В этот вечер перед сном мы даже пять минут поболтали с братом вдвоем, повспоминали папу. Он постоял со мной на балконе, пока я курил.
На следующий день брат со Стёпой провели для меня небольшую экскурсию по заводу. Потому что болтаться без толку по уже исхоженному маленькому городку в то время, когда у тебя под боком целое сахарное производство, – это, старичок, по меньшей мере странно.
Я был рад, что мы вот так вместе проводим время. И город, в общем-то, приятным кажется, я в жизни бы сюда не выбрался, если бы не брат. И сахарный завод посмотрю. И два музея посетил. И даже стоять курить на балконе с утра приятно, курить и глядеть, как туман окутывает собор, который упоминался у различных известных писателей. А прохожие поднимают головы и осматривают тебя: что там за постоялец их самого крутого в городе отеля?

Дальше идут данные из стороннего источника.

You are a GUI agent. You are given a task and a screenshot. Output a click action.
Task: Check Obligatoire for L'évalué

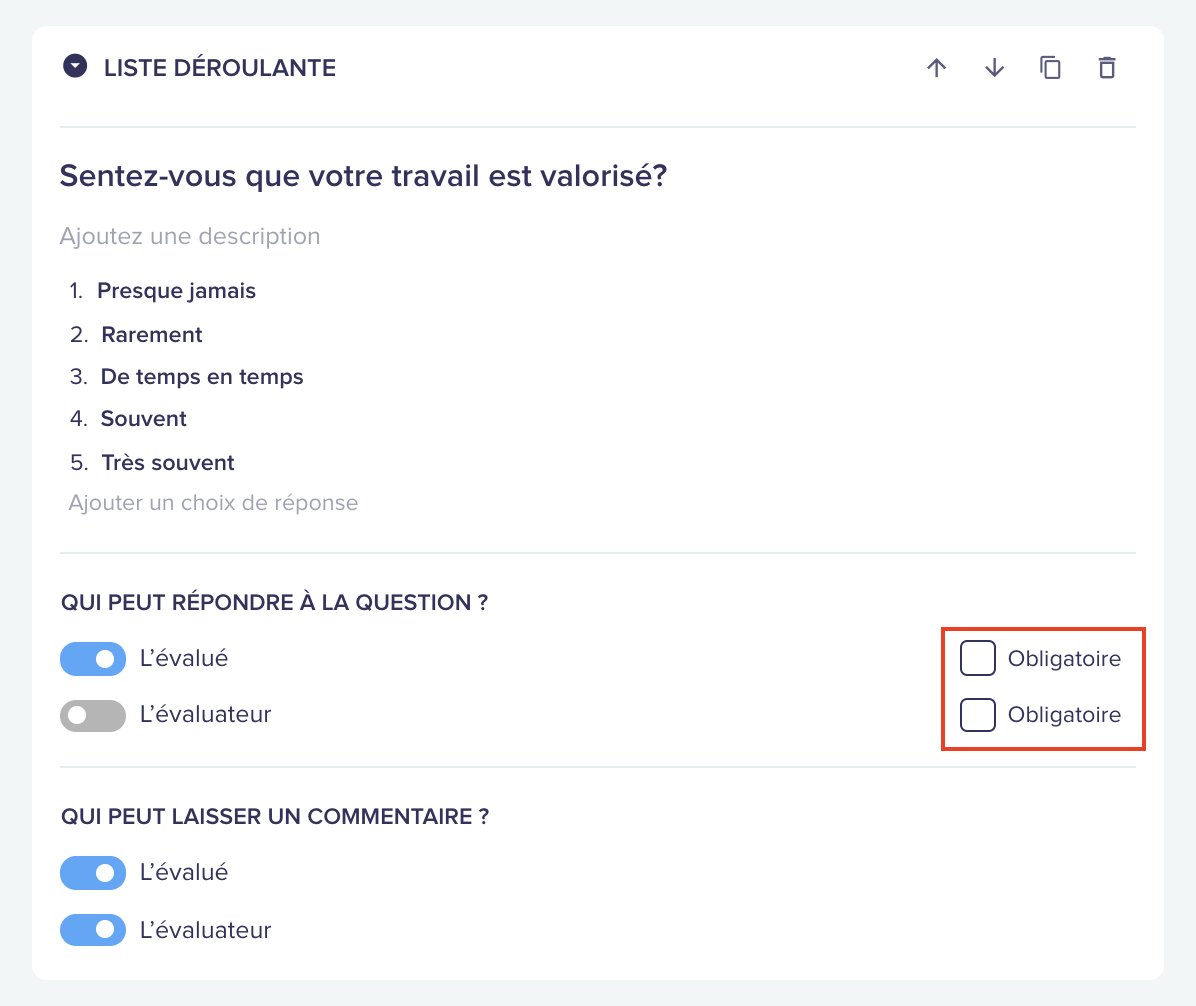[x=978, y=658]
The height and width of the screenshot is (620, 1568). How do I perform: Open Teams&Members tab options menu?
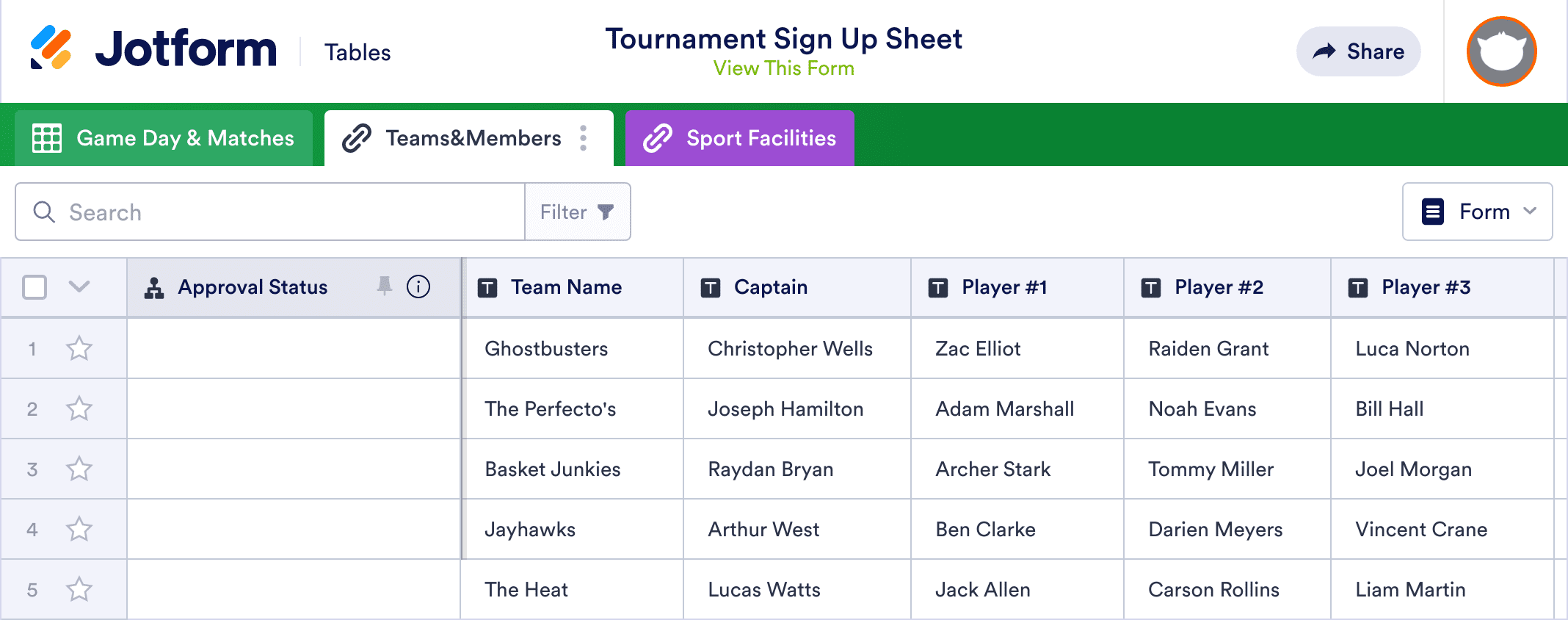coord(584,138)
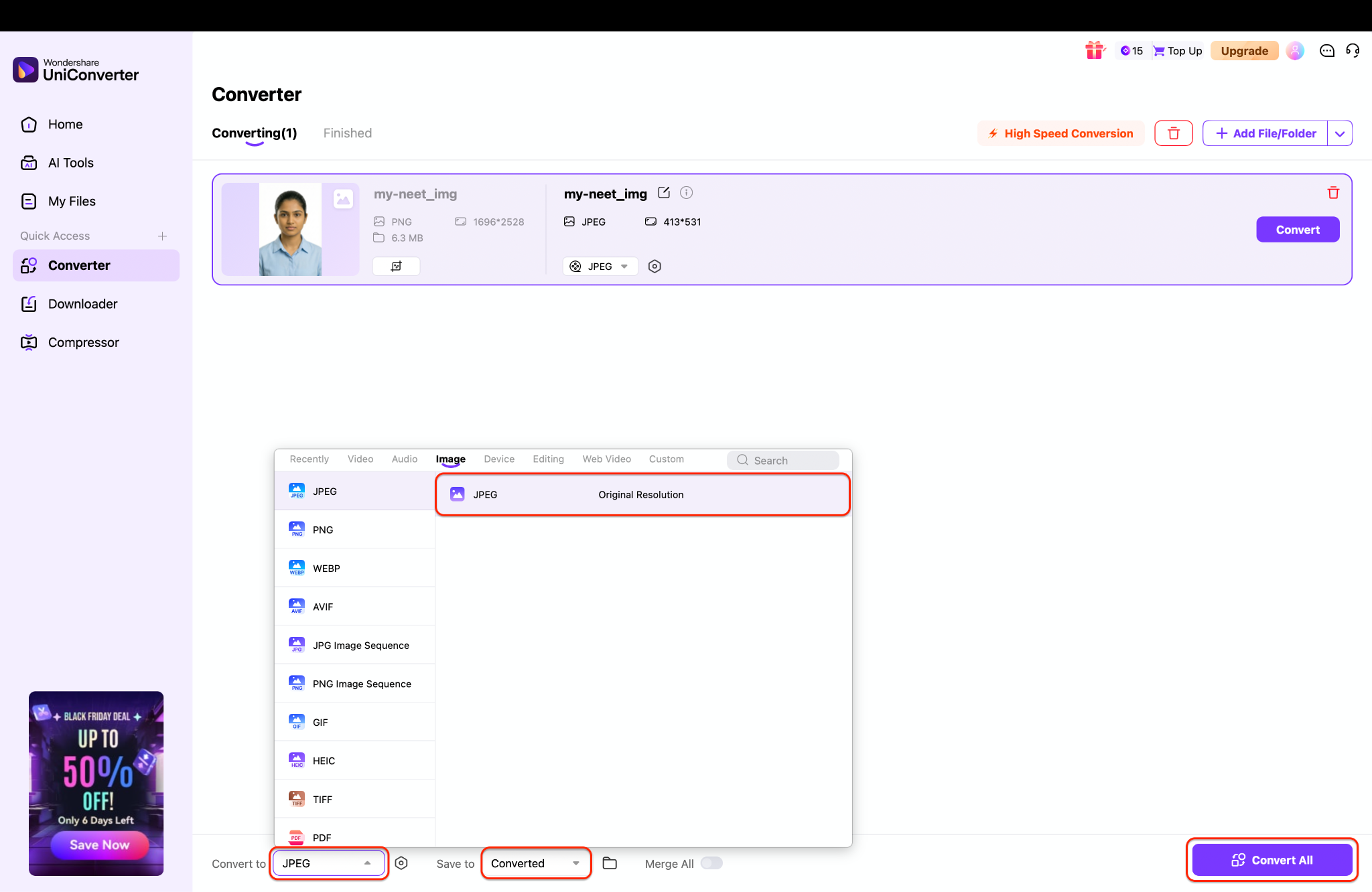Open output settings gear beside JPEG format
This screenshot has width=1372, height=892.
click(x=655, y=266)
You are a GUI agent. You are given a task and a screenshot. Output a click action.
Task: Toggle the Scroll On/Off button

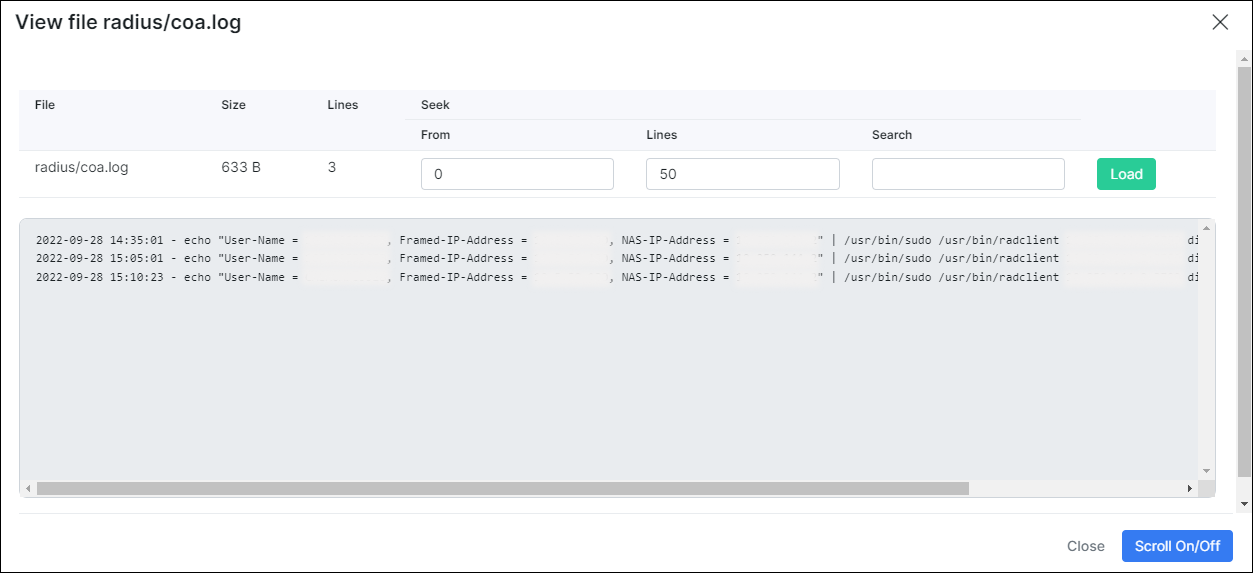[1176, 546]
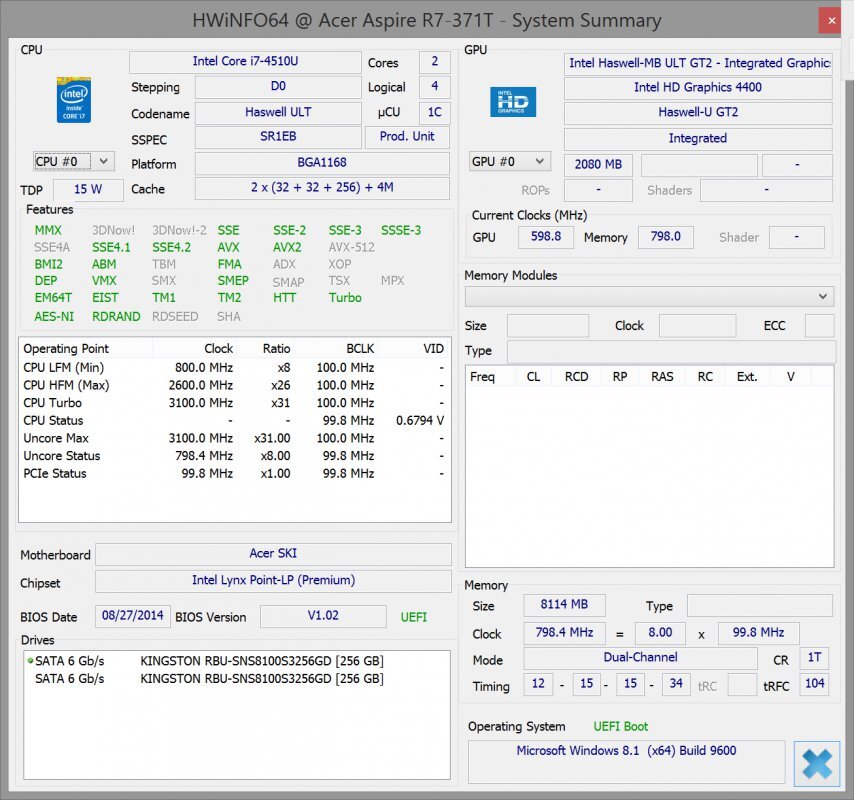Click the blue close cross icon at bottom right

tap(817, 763)
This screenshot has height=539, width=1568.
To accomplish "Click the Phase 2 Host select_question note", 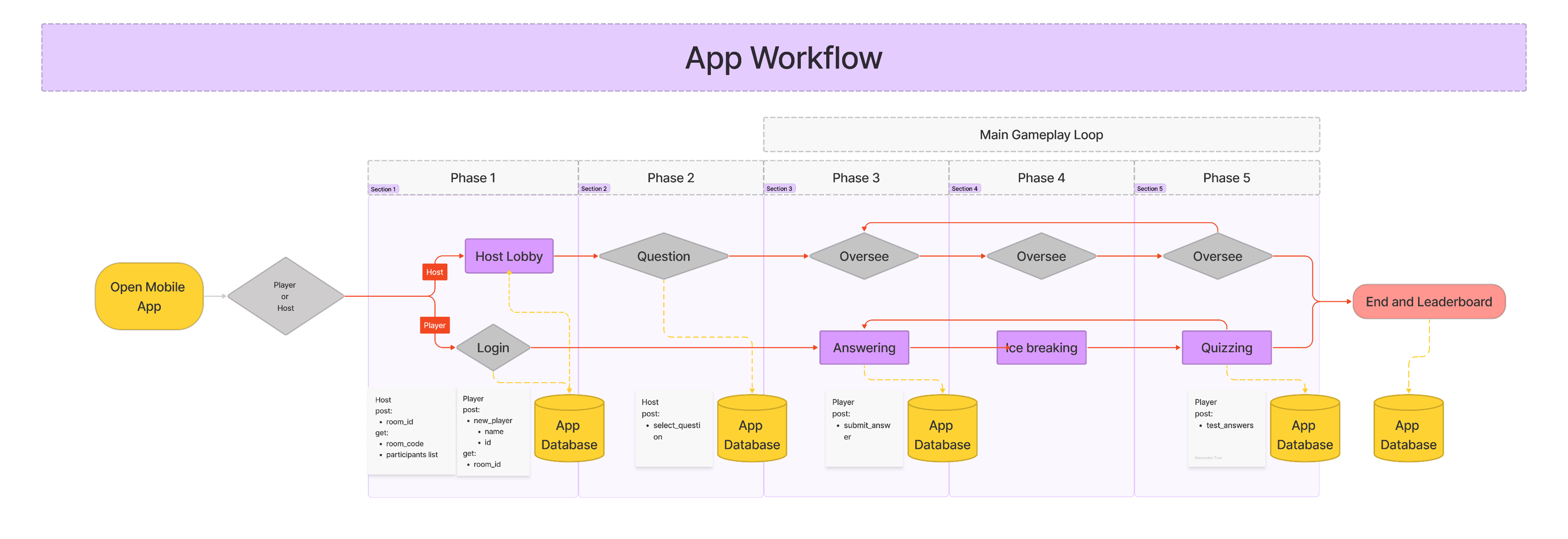I will 673,428.
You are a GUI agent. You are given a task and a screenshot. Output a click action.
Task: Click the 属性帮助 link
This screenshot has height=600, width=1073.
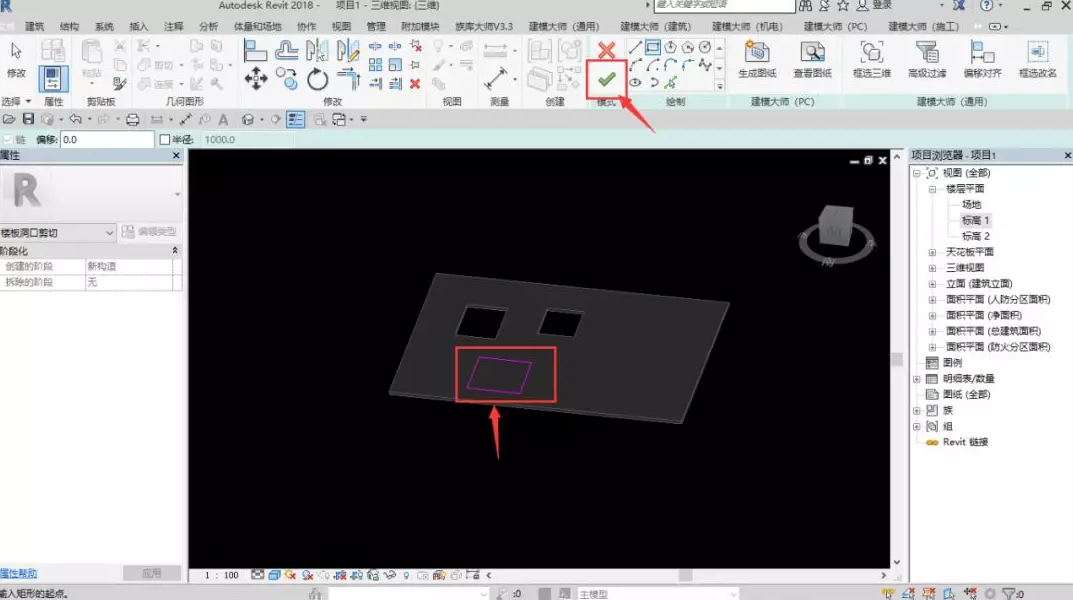[x=18, y=573]
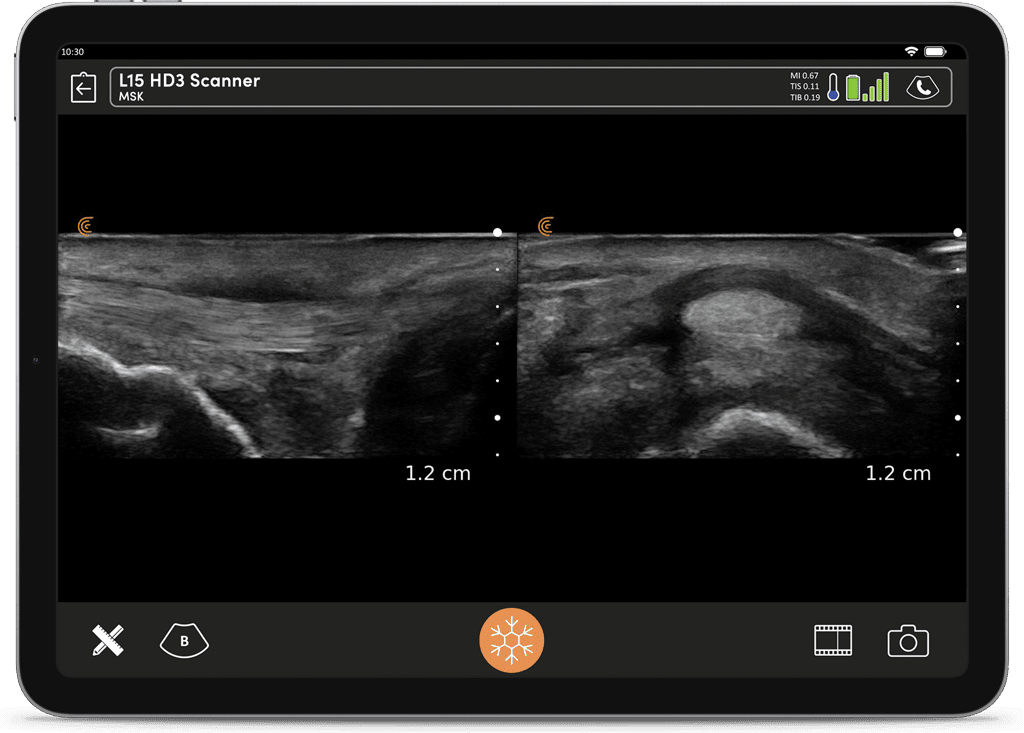This screenshot has height=733, width=1024.
Task: Record a cine clip with film icon
Action: [832, 640]
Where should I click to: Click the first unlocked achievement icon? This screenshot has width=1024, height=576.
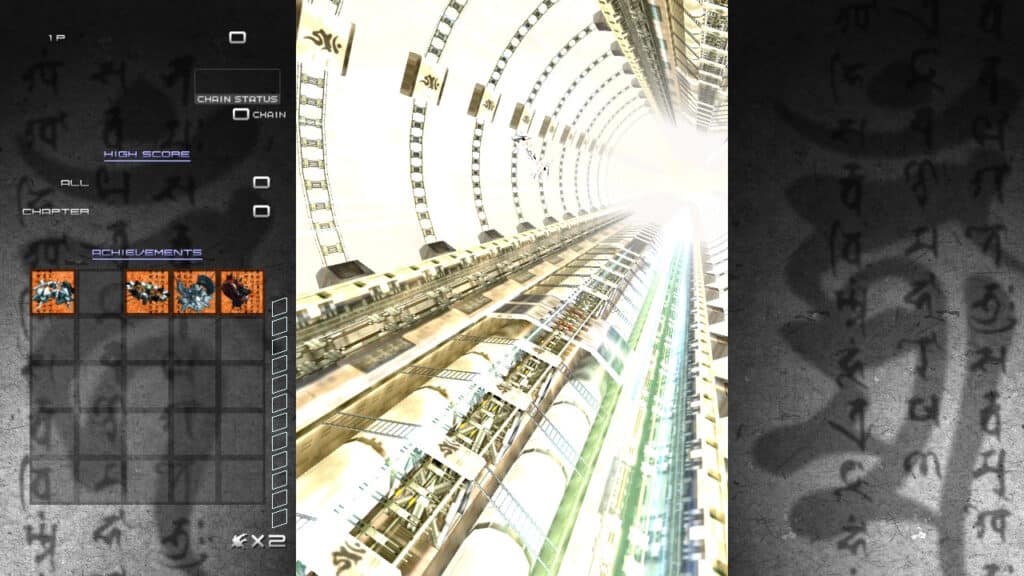[x=53, y=292]
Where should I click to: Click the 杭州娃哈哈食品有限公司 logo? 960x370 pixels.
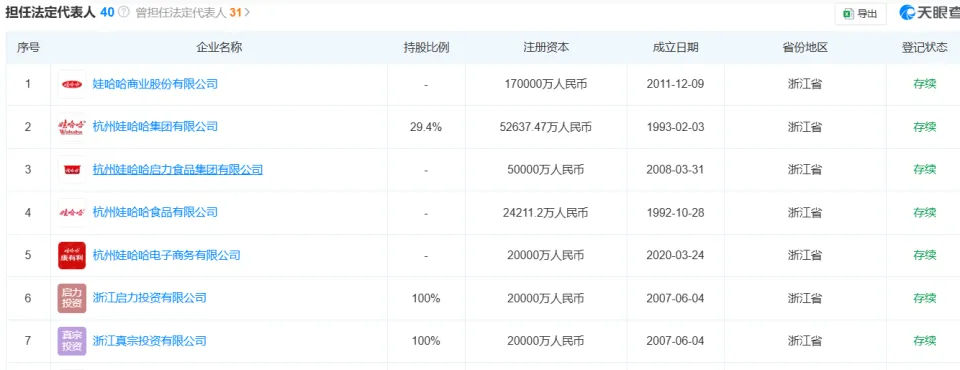pyautogui.click(x=72, y=213)
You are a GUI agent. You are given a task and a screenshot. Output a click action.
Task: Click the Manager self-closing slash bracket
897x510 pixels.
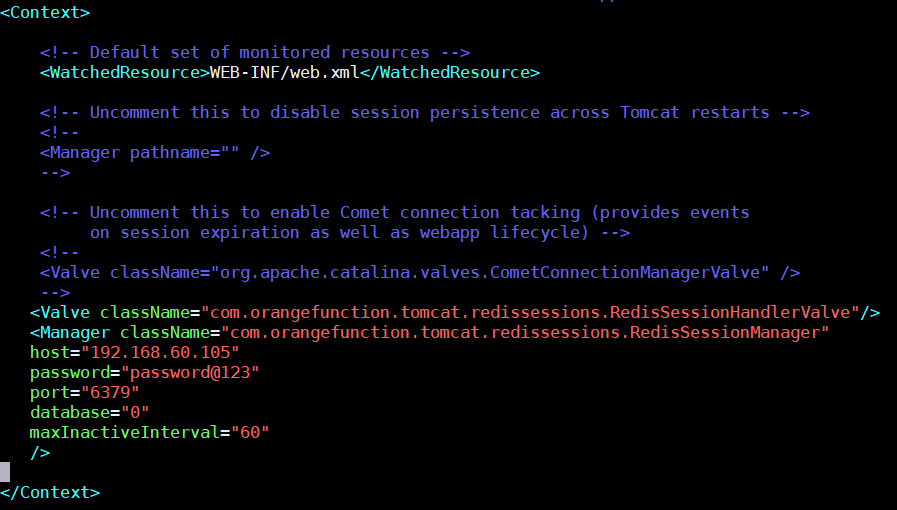pos(40,452)
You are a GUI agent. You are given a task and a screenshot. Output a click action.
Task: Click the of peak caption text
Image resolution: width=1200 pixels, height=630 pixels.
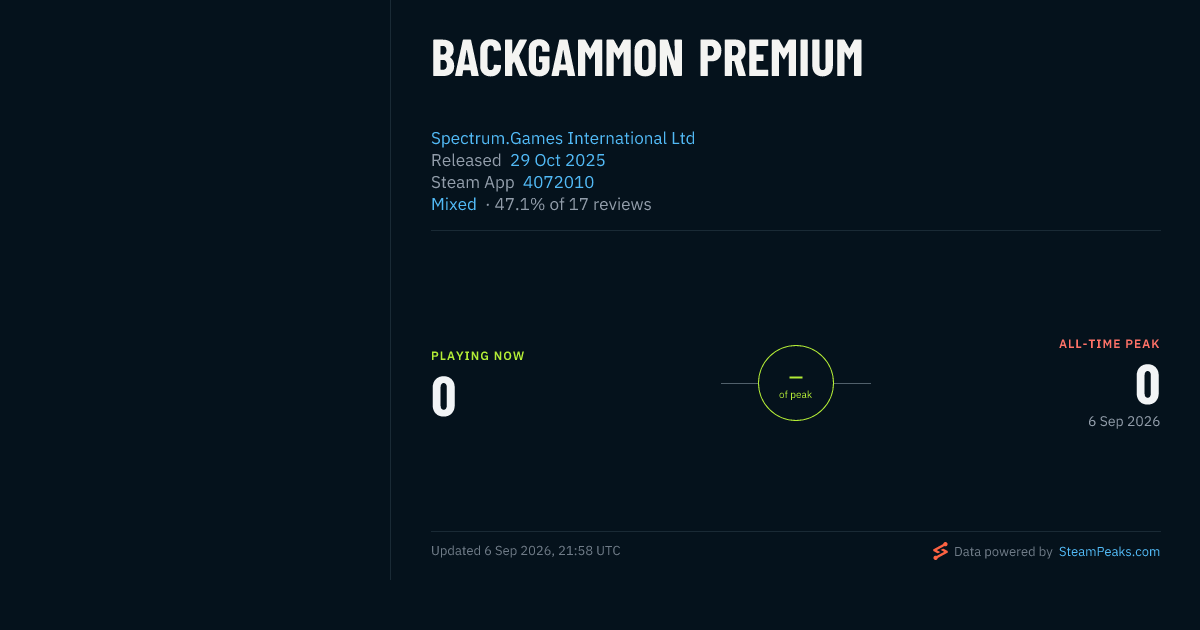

Стёпа для начала проехал вдоль очереди из грузовиков с сахарной свеклой и подрулил к кагатам – длинным кучам, в которые она была сложена. Из кагатов торчали серебристые трубы вентиляции. Свекла спала, ждала переработки, потихоньку дышала, чуть теряла сахар. Некоторые свеклы раскатились по асфальту и напоминали грызунов с хвостиками, отбившихся от стаи. Плотненькие такие, начиненные энергией, хотелось что-нибудь делать с ними: пробовать на зубок, грызть, бросаться, перерабатывать или сортировать каким-нибудь образом. В крайнем случае просто залезть на эти кучи и прыгать. Такие детские желания привычны, наверное, для людей, посвятивших себя производству свекольного сахара. А для меня эти желания были внове.
На заводе было на удивление мало народа. Свекла сама садилась на транспортерные ленты, ехала на помывку, потом измельчалась. В других помещениях стояла жара, сок здесь сам собой выпаривался, очищался, кристаллизовался. Брат со Стёпой наблюдали за всем этим с огромным интересом. В тысячный раз, наверное, но с огромным интересом. Говорить и слушать было трудно из-за шума различных механизмов, иногда Стёпа кричал мне, объясняя смысл процесса или показывая работу центрифуг.
Потом мы расположились с главным технологом в его маленьком кабинете. Я с книжкой у окна, они втроем за столом с ручками и листами бумаги.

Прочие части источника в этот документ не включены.